On Sunday, the Wolves concluded a three-game trip with a 135-121 loss to the Wizards, a team who is without one of its best player in John Wall and has fading hopes of making the playoffs. Like their other games on this three-game trip, it was a game the Wolves could have won, but their defense failed them when it mattered most.

Karl-Anthony Towns was brilliant again for the Wolves, scoring 28 and grabbing 10 rebounds, but the Wizards had three players who finished with more than 20 points _ Bobby Portis (26), Bradley Beal (22) and Jabari Parker (22).

The Wolves entered this week with renewed playoff hopes after winning four of five games. But when they boarded the team plane following a win Monday against Sacramento, those hopes stayed behind to freeze in the Minnesota winter.

You can file this 0-3 trip, which featured losses at Atlanta and Indiana, in the trash alongside a few other trips the Wolves have taken. There was an 0-3 trip in early February that allowed others in the Western Conference to gain ground on the Wolves in the Western Conference playoff race. The Wolves entered a four-game trip in early December 9-3 since the Jimmy Butler trade, only to have Robert Covington miss the first game of that West Coast swing. It was the start of Covington's knee issues this season and an 0-4 trip for the Wolves that preceded Tom Thibodeau's ouster.

Then there was a winless five-game trip at the beginning of the season, the one that put the Wolves in a 4-9 hole and caused them to deal Butler.

The road has been bumpy for the Wolves, to say the least.

The Wolves made a concerted effort to get the ball to Dario Saric in the opening minutes, as Saric scored the first seven points for the Wolves after not scoring more than seven points in his previous four games. It was after that when Towns got involved in the game and began to put on an offensive clinic. The Wizards tried to double Towns on every touch, but Towns was able to pass out of it effectively for four assists in the first half. Plus, he was still able to get his scoring wise, going 8 of 11 for 17 points in the opening half.

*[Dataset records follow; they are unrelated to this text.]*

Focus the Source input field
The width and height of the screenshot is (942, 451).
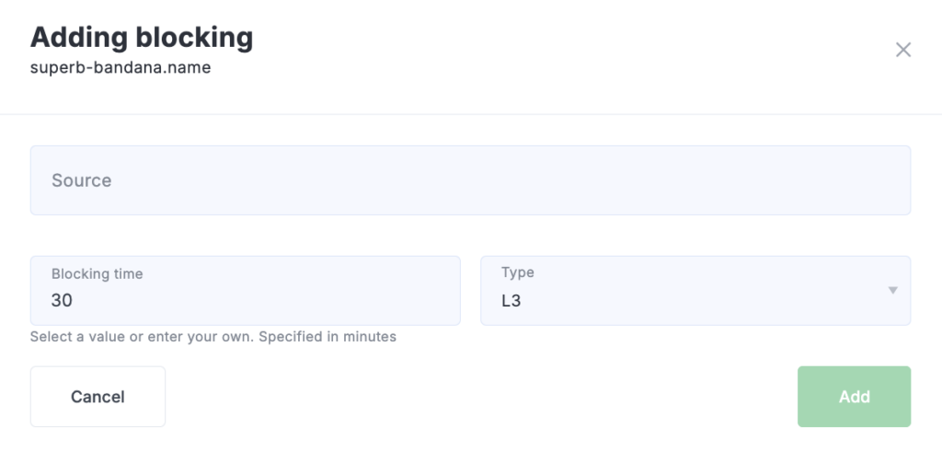pyautogui.click(x=470, y=180)
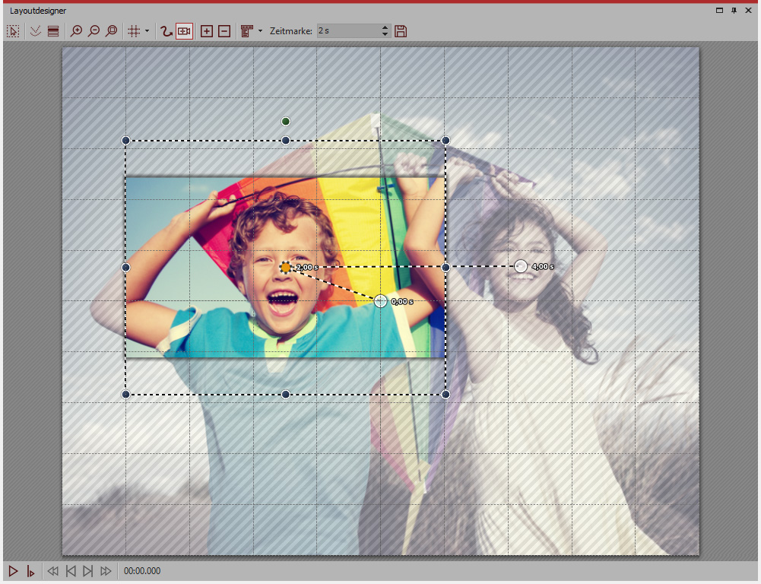Open the grid options dropdown arrow
The image size is (761, 584).
tap(147, 31)
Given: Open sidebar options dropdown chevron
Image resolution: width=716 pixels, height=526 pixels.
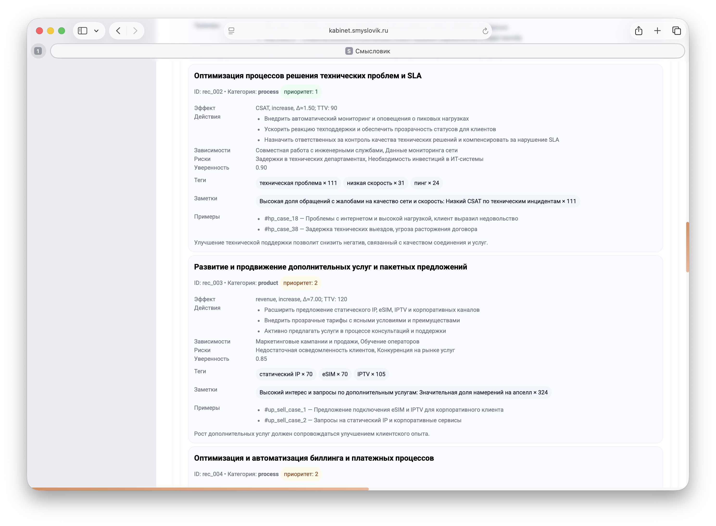Looking at the screenshot, I should [x=96, y=31].
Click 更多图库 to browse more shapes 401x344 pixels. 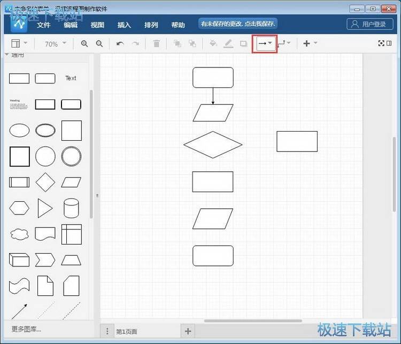pos(26,329)
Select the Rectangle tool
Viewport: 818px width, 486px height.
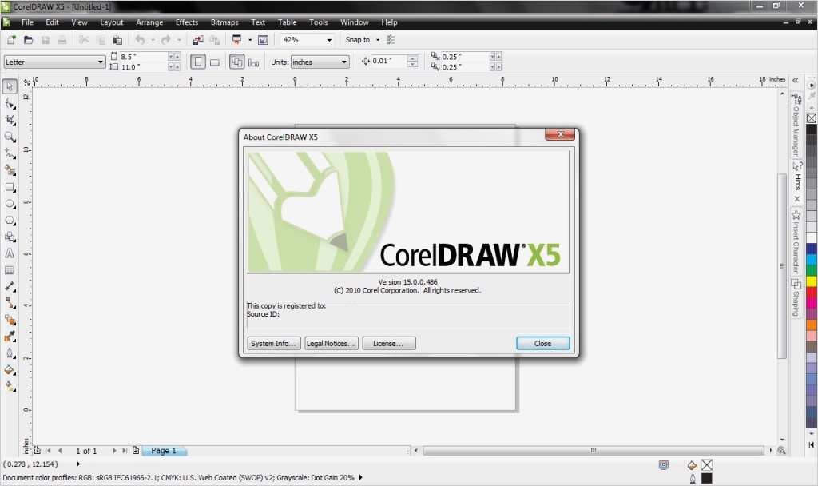tap(10, 188)
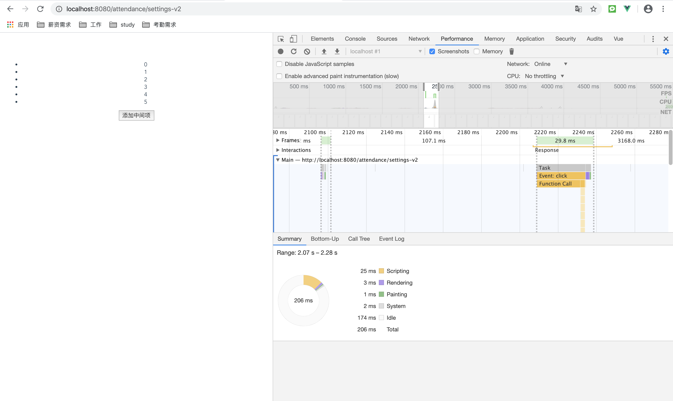Toggle the device toolbar icon

293,39
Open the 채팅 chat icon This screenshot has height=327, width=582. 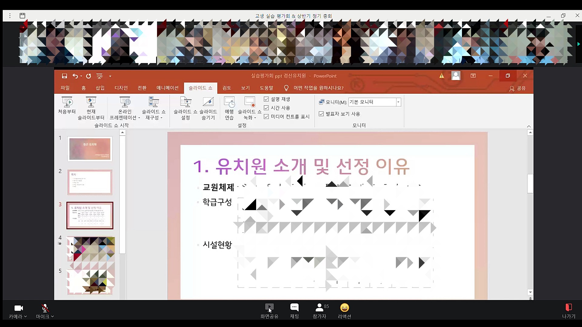(x=294, y=308)
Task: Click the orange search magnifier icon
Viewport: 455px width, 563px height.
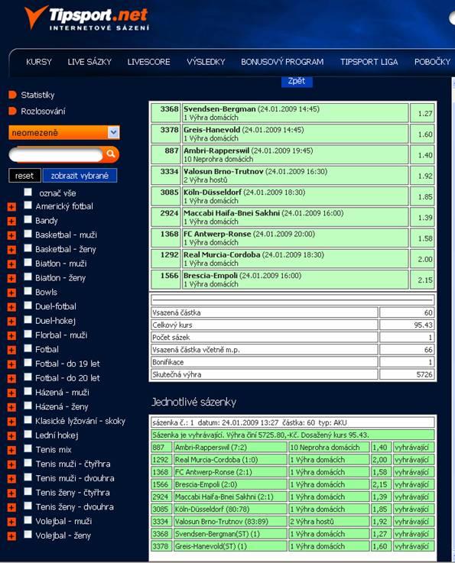Action: coord(111,154)
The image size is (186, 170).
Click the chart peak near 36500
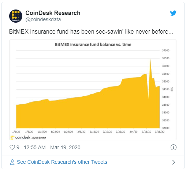[150, 60]
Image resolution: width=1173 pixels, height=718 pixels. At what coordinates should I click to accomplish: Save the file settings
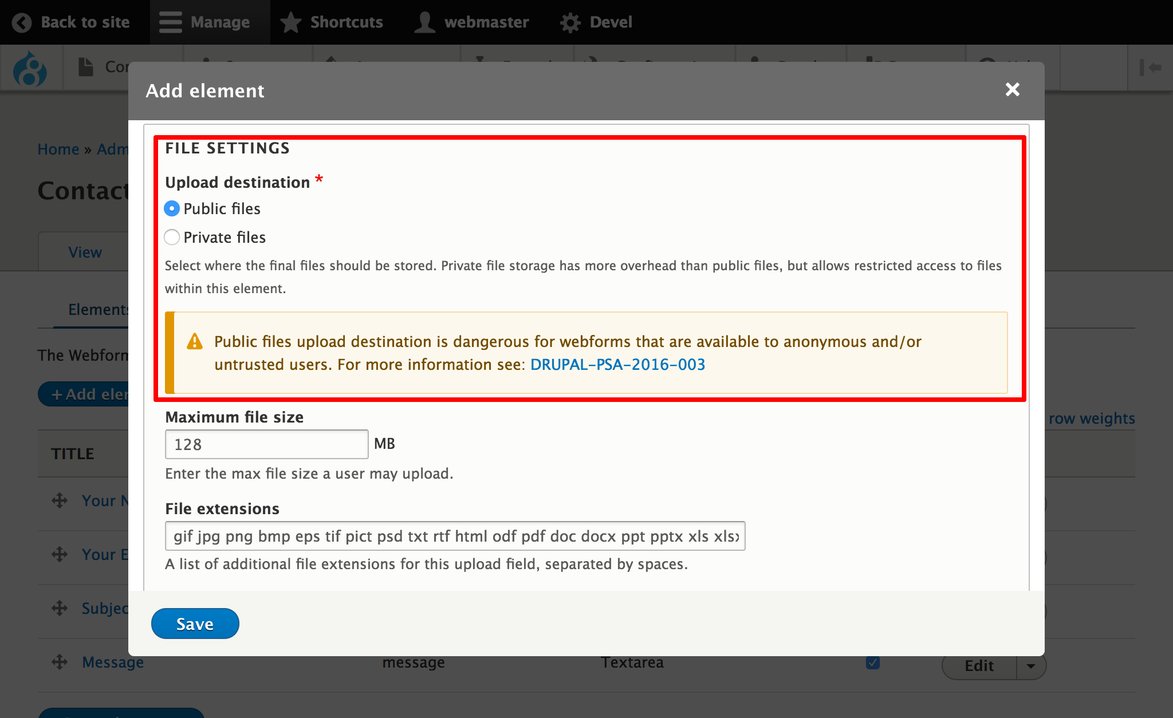[x=195, y=624]
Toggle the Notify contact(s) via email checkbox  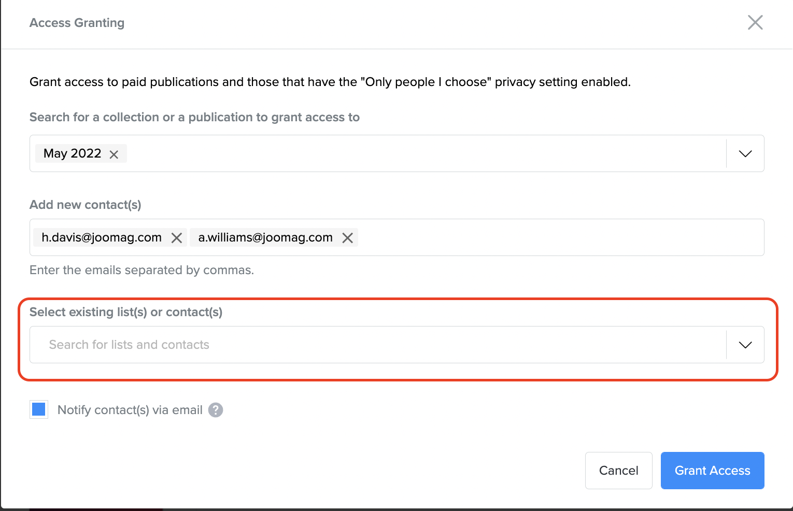(39, 409)
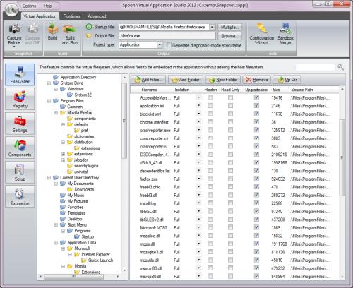353x288 pixels.
Task: Switch to the Runtimes tab
Action: [72, 16]
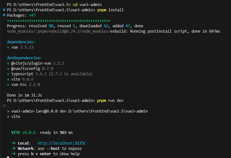Click the 'devDependencies:' heading

coord(24,58)
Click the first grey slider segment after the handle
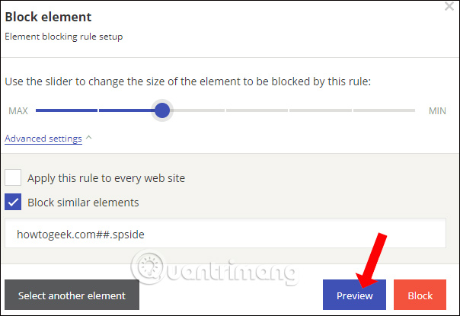Image resolution: width=460 pixels, height=316 pixels. [x=193, y=111]
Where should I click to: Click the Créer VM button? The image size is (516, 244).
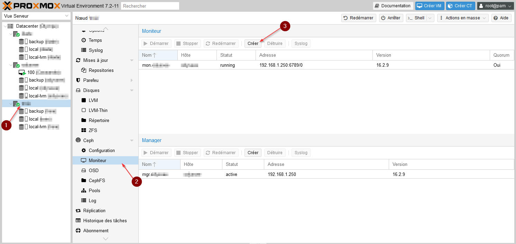click(x=430, y=6)
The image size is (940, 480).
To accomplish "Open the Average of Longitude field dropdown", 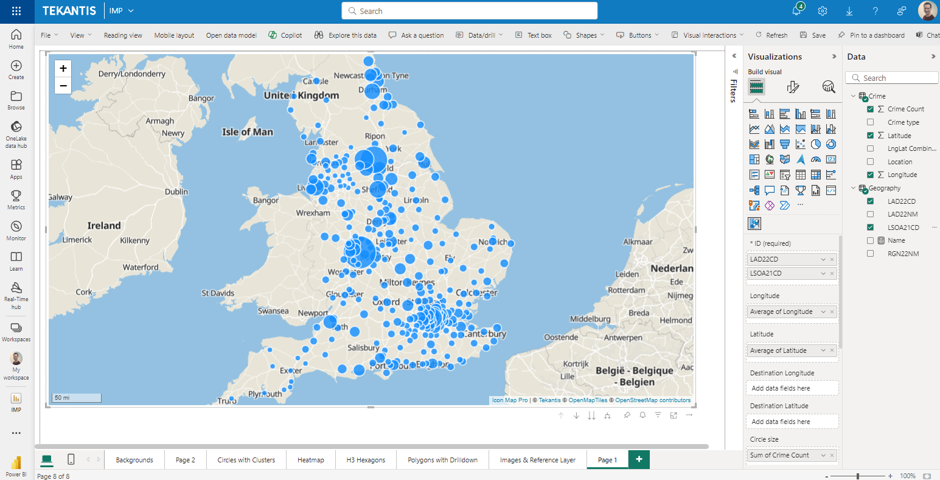I will coord(823,311).
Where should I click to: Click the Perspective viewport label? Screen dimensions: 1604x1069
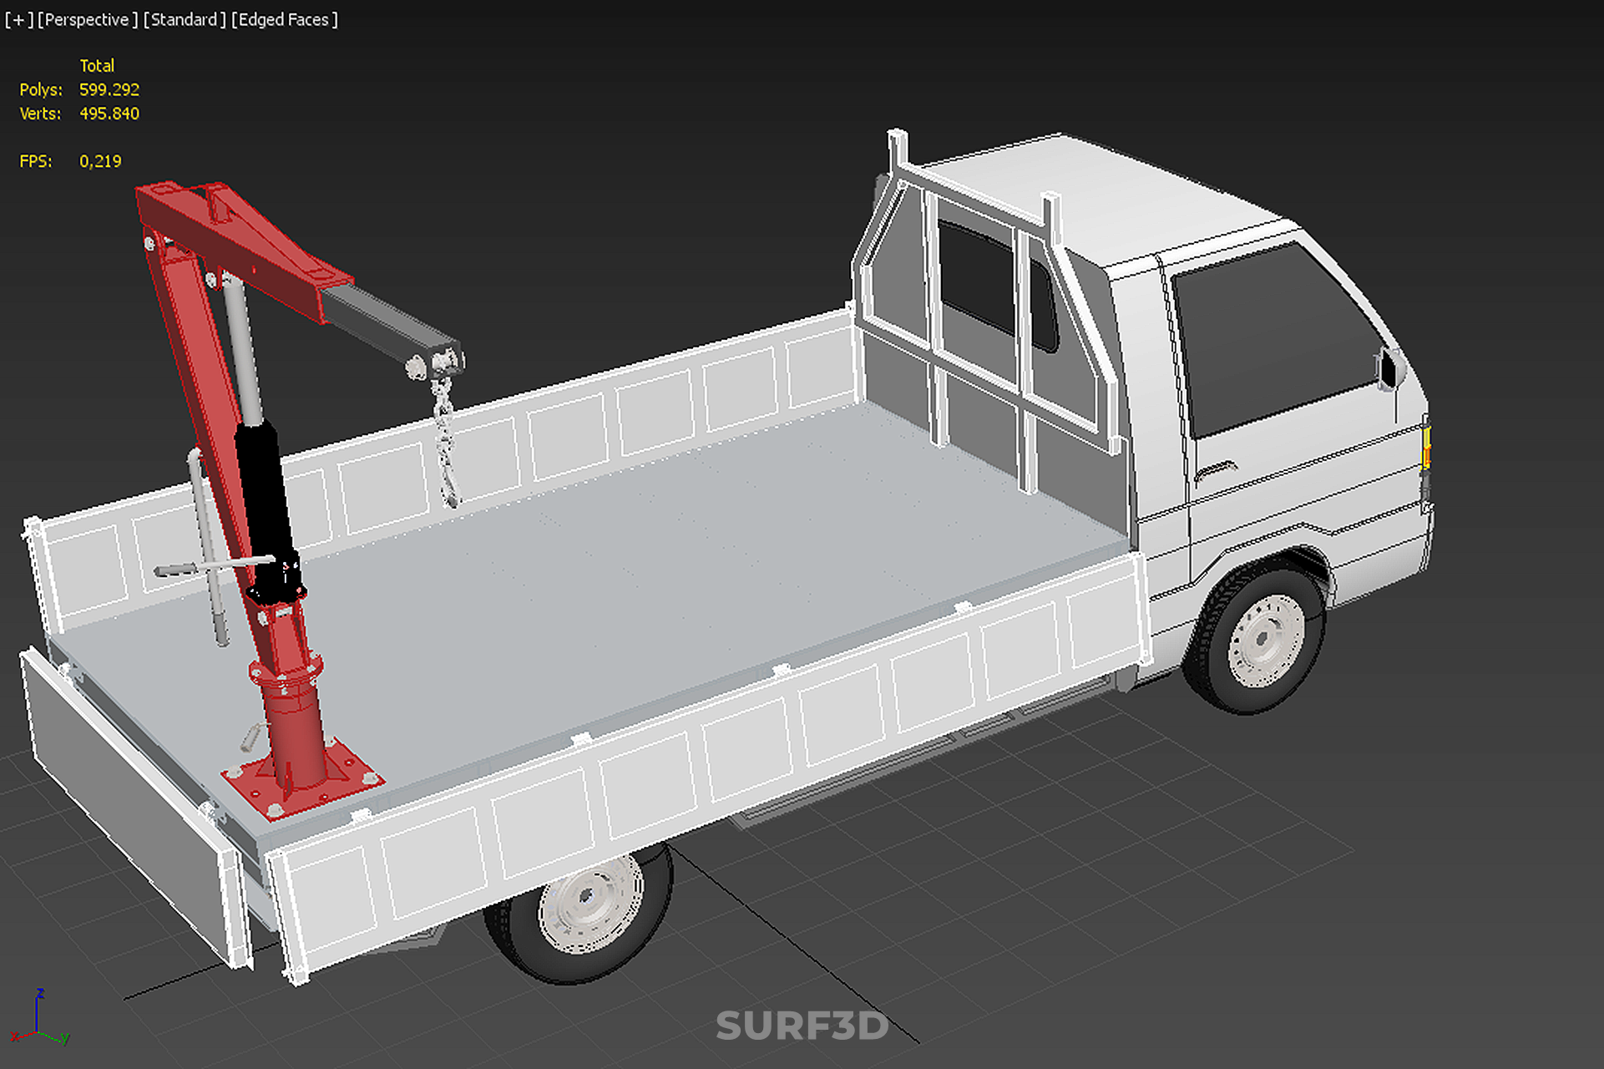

But the Wolves didn't do much to prevent Washington from scoring along with them. The Wizards had 15 second-chance points in this first quarter as Beal went for 12 and Washington led 40-36. In the second quarter, the Wolves were able to grab a small lead thanks to Towns and strong bench play from rookie Keita Bates-Diop, the second round pick out of Ohio State, who was 3-for-3 for six points. The Wolves led 64-62 at halftime despite shooting only 1 of 10 from 3-point range.

The Wolves found themselves in a bit of a hole after the third quarter, when a pair of ex-Bulls did some damage against another team full of ex-Bulls. Jabari Parker had 10 points in the third quarter while Bobby Portis added eight and the Wizards extended their lead to 11 and led 97-87 headed into the fourth. It didn't help that the Wolves were just 2 of 17 from 3-point range through three quarters and one of their best defenders, Josh Okogie, spent most of the quarter on the bench in foul trouble.

But the Wolves lacked the defensive presence to make a comeback in the fourth as Washington kept scoring at will, a familiar theme for the Wolves this season.